What to produce: Continue the passage on Dewis and his Sepbox, the chromatograph that separates flavor compounds, from the point where it ends.

Filling the center of the room from floor to ceiling is what looks like a small building with a lot of stainless-steel tubing attached. It's a high-performance liquid chromatograph, an instrument that separates compounds according to their chemical affinity with certain solvents and resins. Dewis calls it a "Sepbox," which is his particular instrument's trade name, and it's one of the largest on the planet. It is, in effect, a giant mouth, and in cabinets along the wall are jars full of the food he feeds it. The labels look familiar-"oregano," "olives," "coffee"-but there are three jars of each, broken down into flakes or waxy pellets by different solvents.
Dewis digs up all kinds of things to be tasted by his stainless-steel pet. When food scientists suspect that there might be, for example, a molecule in orange peel that makes citrus taste particularly fresh, Dewis feeds extracts of peel to the Sepbox, and out the other end come hundreds of chemical compounds, separated into groups, for further analysis. Then, a few years later, a new flavor of energy drink hits the market.

Excerpted records:
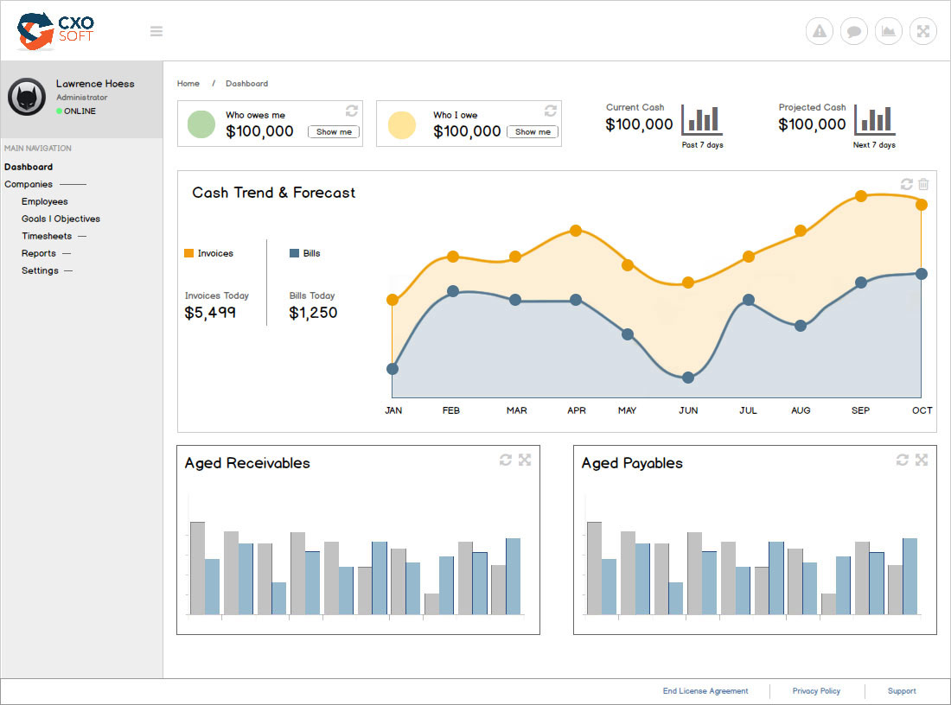Expand the Reports menu item
The width and height of the screenshot is (951, 705).
click(x=39, y=253)
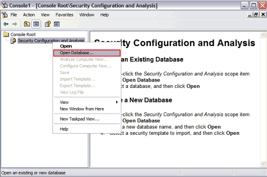The height and width of the screenshot is (177, 267).
Task: Select Open in the context menu
Action: 66,46

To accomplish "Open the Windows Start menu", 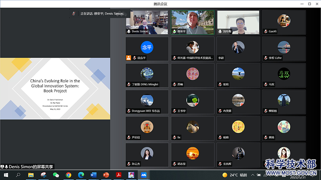I will [x=6, y=175].
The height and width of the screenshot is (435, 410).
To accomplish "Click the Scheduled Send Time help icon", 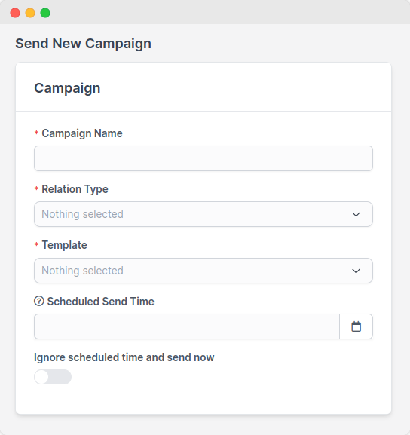I will pos(39,301).
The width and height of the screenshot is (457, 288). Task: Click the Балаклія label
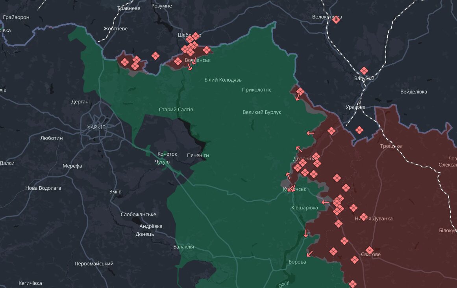click(x=183, y=247)
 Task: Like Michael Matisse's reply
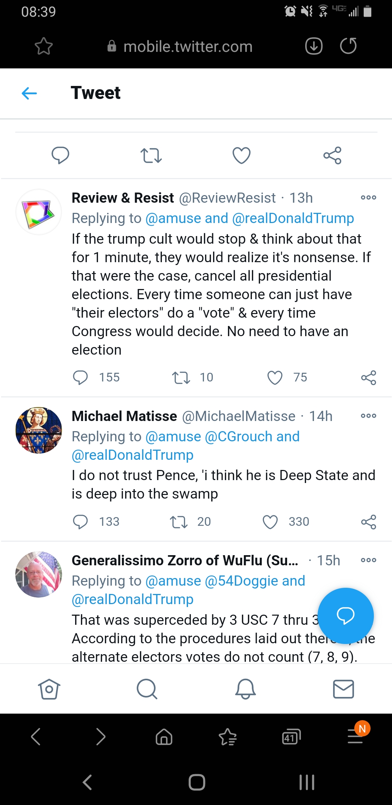(270, 522)
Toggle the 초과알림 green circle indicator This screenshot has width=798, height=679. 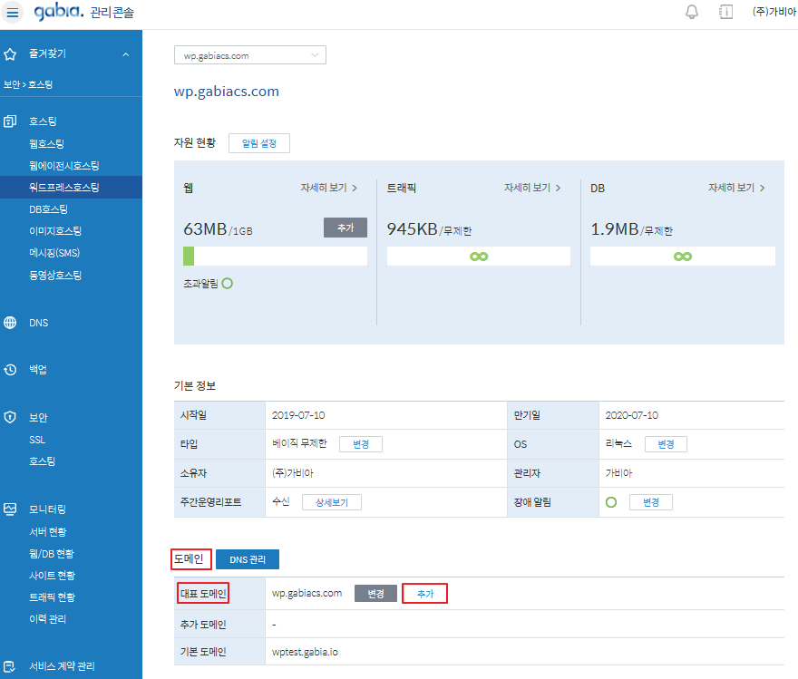point(228,283)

Written response:
Once upon a time, flavor research was a matter of asking housewives to munch a few potato chips in the hopes that the company had stumbled on the perfect formula for reconstituting potatoes. But as the science became more sophisticated, and market pressures demanded more novelty and authenticity, flavor scientists had to create new varieties like "Mesquite BBQ" chips to sit alongside regular barbecue flavor. To fill that hungry maw, Dewis and his colleagues work to analyze hundreds of thousands of substances and develop compounds that will please the buying public in four ways-through smell, taste, sensation and emotion. To do so, flavor scientists are homing in on molecules, receptors, brain structures and genetic code that will enable them to create flavors tailored to consumers' palates, health condition, demographics, even genotype. The industry doesn't just talk about things tasting good anymore. Now it's about providing an exceptional flavor "experience." And as scientists learn to exploit the ways we perceive flavor, food manufacturers will be able to refine their products to appeal to us as individuals. Welcome to the world of personally tailored mass-produced food.